A declassified Central Intelligence Agency document from 1955, described the IOJ as "an instrumentality of Soviet propaganda". In a 2009 interview with the newspaper Helsingin Sanomat, the Finnish professor Kaarle Nordenstreng who was the chairman of the IOJ 1976–1990, acknowledged that they took orders from the Kremlin but maintained that their operations were far from straightforwardly following their directives.

== Organization ==

The decision-making body of the IOJ was Congress, which met every four years. Members of the IOJ, and delegations representing groups that had less than 20 members, had a voice, but no vote in the deliberation. Congress elected the Executive Committee, whose members could be nominated either by member federations or by the Congress itself. The Executive Committee met once a year. The IOJ Bureau was also elected by the Congress and consisted of the President, Secretary-General and a number of Vice-Presidents and met as required. Members of the Bureau were ex-officio members of the Executive Committee. The General Secretariat handled day-to-day administration of the IOJ and was headed by the General Secretary under the direction of the Bureau. Originally headquartered in London, in June 1947, the IOJ moved to Opletalova 5, Prague II, and in 1966, to Vinohradska 3, Prague 1, and by 1978, to Parizska 9, 11001 Prague 1.

=== Congresses ===

The IOJ held the following Congresses:

- Copenhagen, June 1946
- Prague, June 1947
- Helsinki, September 1950
- Bucharest, May 1956
- Budapest, August 1962
- East Berlin, October 1966
- Havana, January 1971

== Members ==
In October 1955 the International Organization of Journalists claimed to have 60,000 members in 51 countries: "national organizations" in 14 countries - Albania, Bulgaria, People's Republic of China, Czechoslovakia, Finland, France, German Democratic Republic, Hungary, Democratic People's Republic of Korea, Mongolia, Poland, Romania, Soviet Union and North Vietnam; "national groups" in Mexico and Ceylon. It apparently had individual members in 33 further countries.

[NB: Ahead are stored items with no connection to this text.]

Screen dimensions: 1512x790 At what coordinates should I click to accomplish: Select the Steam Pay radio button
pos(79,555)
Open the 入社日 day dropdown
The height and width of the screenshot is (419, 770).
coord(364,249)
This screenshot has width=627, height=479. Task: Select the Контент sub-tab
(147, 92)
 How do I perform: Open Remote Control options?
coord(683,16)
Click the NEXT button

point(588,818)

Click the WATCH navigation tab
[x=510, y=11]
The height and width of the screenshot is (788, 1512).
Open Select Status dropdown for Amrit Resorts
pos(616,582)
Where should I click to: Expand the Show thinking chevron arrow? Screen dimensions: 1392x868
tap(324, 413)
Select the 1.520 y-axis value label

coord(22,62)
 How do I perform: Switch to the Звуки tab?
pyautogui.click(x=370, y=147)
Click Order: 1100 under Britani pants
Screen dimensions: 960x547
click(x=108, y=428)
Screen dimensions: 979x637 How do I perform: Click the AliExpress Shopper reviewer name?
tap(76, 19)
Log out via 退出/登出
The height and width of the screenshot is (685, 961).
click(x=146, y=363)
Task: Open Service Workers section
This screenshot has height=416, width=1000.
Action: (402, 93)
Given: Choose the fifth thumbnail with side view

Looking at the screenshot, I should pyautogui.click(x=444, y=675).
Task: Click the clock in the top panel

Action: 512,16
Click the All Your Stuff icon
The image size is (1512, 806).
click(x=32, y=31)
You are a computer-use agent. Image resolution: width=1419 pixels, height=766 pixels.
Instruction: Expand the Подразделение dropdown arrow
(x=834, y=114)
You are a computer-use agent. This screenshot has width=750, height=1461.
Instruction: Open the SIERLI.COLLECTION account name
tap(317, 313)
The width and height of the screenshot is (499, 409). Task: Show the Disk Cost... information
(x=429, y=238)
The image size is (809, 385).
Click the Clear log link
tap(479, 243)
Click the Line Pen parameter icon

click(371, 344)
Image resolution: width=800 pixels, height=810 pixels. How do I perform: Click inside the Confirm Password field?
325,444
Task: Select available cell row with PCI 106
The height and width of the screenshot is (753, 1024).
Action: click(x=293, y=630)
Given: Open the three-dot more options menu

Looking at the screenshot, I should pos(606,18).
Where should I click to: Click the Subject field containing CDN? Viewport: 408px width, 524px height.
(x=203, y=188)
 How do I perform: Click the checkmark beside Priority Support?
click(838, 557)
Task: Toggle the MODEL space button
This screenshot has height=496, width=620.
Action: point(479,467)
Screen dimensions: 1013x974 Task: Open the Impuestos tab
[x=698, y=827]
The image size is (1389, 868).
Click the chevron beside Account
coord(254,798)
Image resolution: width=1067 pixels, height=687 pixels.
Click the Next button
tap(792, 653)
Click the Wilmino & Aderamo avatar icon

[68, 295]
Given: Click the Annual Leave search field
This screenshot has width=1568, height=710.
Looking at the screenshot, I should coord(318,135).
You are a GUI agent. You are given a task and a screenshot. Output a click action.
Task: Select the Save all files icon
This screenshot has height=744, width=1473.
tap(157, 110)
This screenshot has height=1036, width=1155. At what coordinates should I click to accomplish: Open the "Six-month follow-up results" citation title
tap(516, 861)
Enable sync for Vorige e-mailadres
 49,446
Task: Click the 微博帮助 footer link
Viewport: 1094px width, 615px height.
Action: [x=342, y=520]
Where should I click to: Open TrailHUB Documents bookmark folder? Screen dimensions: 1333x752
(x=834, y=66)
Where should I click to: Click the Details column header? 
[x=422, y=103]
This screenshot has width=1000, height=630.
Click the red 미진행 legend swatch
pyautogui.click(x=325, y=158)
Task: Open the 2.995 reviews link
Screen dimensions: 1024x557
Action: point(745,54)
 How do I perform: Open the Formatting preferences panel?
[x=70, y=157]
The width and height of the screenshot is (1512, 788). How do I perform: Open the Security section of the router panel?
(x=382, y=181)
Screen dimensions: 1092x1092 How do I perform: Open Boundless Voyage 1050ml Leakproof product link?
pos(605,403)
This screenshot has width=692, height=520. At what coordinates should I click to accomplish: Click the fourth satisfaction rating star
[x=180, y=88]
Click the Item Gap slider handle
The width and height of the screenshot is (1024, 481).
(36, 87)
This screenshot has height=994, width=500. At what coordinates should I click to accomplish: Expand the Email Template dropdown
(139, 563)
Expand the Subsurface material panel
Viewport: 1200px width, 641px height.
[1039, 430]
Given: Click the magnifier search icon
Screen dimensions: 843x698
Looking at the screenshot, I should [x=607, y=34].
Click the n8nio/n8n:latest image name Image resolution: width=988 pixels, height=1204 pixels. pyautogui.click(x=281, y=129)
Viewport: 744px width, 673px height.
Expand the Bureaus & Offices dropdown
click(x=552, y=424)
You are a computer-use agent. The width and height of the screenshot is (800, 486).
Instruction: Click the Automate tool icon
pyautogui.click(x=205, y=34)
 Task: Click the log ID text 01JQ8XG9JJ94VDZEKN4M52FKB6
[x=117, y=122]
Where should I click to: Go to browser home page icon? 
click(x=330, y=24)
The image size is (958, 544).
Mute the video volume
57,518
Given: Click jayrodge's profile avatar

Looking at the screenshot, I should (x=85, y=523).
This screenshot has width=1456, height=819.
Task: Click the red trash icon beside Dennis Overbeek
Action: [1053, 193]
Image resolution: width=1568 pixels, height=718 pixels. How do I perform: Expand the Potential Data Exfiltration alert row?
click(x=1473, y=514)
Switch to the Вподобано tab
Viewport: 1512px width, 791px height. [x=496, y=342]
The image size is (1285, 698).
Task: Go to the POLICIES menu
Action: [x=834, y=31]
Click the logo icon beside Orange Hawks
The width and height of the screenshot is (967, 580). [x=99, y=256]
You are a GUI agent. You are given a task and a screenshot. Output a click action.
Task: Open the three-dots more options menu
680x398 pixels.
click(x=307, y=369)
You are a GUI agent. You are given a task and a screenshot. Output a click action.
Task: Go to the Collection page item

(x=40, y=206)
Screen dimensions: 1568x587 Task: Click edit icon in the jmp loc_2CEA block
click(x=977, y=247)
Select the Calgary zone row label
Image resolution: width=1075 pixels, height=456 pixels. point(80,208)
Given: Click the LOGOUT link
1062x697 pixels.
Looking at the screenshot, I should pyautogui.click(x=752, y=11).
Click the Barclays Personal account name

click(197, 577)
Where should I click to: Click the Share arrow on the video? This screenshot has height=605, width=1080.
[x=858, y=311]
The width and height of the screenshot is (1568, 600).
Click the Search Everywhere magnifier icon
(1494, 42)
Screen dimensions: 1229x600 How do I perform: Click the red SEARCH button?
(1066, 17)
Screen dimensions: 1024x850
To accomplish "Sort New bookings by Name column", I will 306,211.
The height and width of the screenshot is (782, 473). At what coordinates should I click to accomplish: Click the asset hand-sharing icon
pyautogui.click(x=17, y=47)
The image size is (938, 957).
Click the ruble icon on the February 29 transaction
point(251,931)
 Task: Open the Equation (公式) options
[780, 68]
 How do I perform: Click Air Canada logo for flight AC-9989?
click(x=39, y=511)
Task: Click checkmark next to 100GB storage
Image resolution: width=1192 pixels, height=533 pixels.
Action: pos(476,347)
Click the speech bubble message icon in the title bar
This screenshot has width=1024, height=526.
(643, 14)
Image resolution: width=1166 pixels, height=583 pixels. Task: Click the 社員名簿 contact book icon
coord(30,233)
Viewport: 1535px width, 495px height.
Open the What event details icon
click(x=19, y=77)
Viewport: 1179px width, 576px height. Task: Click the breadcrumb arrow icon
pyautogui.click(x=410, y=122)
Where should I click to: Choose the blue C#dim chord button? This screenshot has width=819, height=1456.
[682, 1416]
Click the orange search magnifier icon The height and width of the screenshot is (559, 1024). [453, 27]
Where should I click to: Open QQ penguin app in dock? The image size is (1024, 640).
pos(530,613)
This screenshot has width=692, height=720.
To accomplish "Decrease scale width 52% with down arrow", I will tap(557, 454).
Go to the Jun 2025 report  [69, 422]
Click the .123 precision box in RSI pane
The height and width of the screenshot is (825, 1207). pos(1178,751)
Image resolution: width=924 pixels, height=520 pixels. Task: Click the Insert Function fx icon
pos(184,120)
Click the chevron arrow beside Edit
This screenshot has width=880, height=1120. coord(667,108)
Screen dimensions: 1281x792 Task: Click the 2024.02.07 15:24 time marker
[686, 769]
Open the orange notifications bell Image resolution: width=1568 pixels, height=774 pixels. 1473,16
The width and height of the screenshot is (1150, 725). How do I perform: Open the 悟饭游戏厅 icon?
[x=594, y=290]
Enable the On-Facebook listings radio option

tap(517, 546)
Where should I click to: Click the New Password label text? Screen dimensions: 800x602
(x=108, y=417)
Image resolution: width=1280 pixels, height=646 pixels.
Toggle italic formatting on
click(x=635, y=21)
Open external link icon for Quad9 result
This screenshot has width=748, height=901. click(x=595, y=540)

In 1957, representatives of the French Journalists Union (an affiliated of the CGT), the Association of Polish Journalists, the All-China Journalists Association were mentioned as officers of the IOJ.

In 1970 it declared that it had 150,000 members.

In 1978 the following organizations were affiliated with IOJ:

- Algeria - Union of Algerian Journalists
- Argentina - Press Syndicate of Cordoba
- Argentina - Association of Journalists of Buenos Aires
- Bolivia - Democratic Union of Workers of the Bolivian Press
- Cameroon - National Union of Journalists (Cameroon)
- Colombia - National Collegium of Journalists
- Congo - National Union of Congolese Journalists
- Czechoslovakia - Czechoslovak Union of Journalists
- Dominican Republic - National Syndicate of Professional Journalists
- El Salvador - National Union of Journalists (El Salvador)
- Gambia - Gambia Journalists' Association
- Guyana - Union of Guyanese Journalists
- Japan - Japan Congress of Journalists
- Japan - Association of Japanese Journalists
- North Korea, Japan - Association of Korean Journalists and Publishers in Japan
- Madagascar - Press Syndicate of Madagascar
- Namibia - SWAPO, Journalists Branch
- Nicaragua - National Union of Journalists (Nicaragua)
- Palestine - General Union of Palestinian Writers and Journalists
- Peru - Federation of Journalists of Peru
- Romania - Council of Romanian Journalists
- South Africa - South African Journalists Union, African National Congress
- Syria - Syrian Journalists' Union
- Uruguay - Association of the Uruguayan Press
- South Yemen - Democratic Yemeni Journalists Organization
- Zimbabwe - Association of Journalists of Zimbabwe

In addition to these, there were also "organizations, committees, groups or individuals" who were members in the following states: Afghanistan, Albania, Angola, Australia, Austria, Bangladesh, Belgium, Benin, Brazil, Bulgaria, Burma, Kampuchea, Canada, Chile, Costa Rica, Cuba, Cyprus, Denmark, Ecuador, Egypt, Ethiopia, Finland, France, West Germany, East Germany, Ghana, Great Britain, Guinea, Guinea-Bissau, Honduras, Hong Kong, Hungary, India, Indonesia, Iran, Iraq, Italy, Ivory Coast, Jordan, Kenya, North Korea, Kuwait, Laos, Lebanon, Libya, Luxembourg, Malawi, Malaysia, Mali, Mauritania, Mauritius, Mexico, Mongolia, Morocco, Mozambique, Nepal, Netherlands, New Zealand, Nigeria, Norway, Pakistan, Panama, Paraguay, Poland, Puerto Rico, Senegal, Sierra Leone, Somalia, the USSR, Spain, Sri Lanka, Sudan, Sweden, Switzerland, Tanzania, Togo, Trindiad and Tobago, Tunisia, Turkey, Uganda, the United States, Venezuela, Vietnam and Zaire.

== Publications ==

The IOJ published a monthly The Democratic Journalist in English, French, Spanish, German and Russian. Other publications included Interpressgrafik, Journalists' affairs and Afrique mass media.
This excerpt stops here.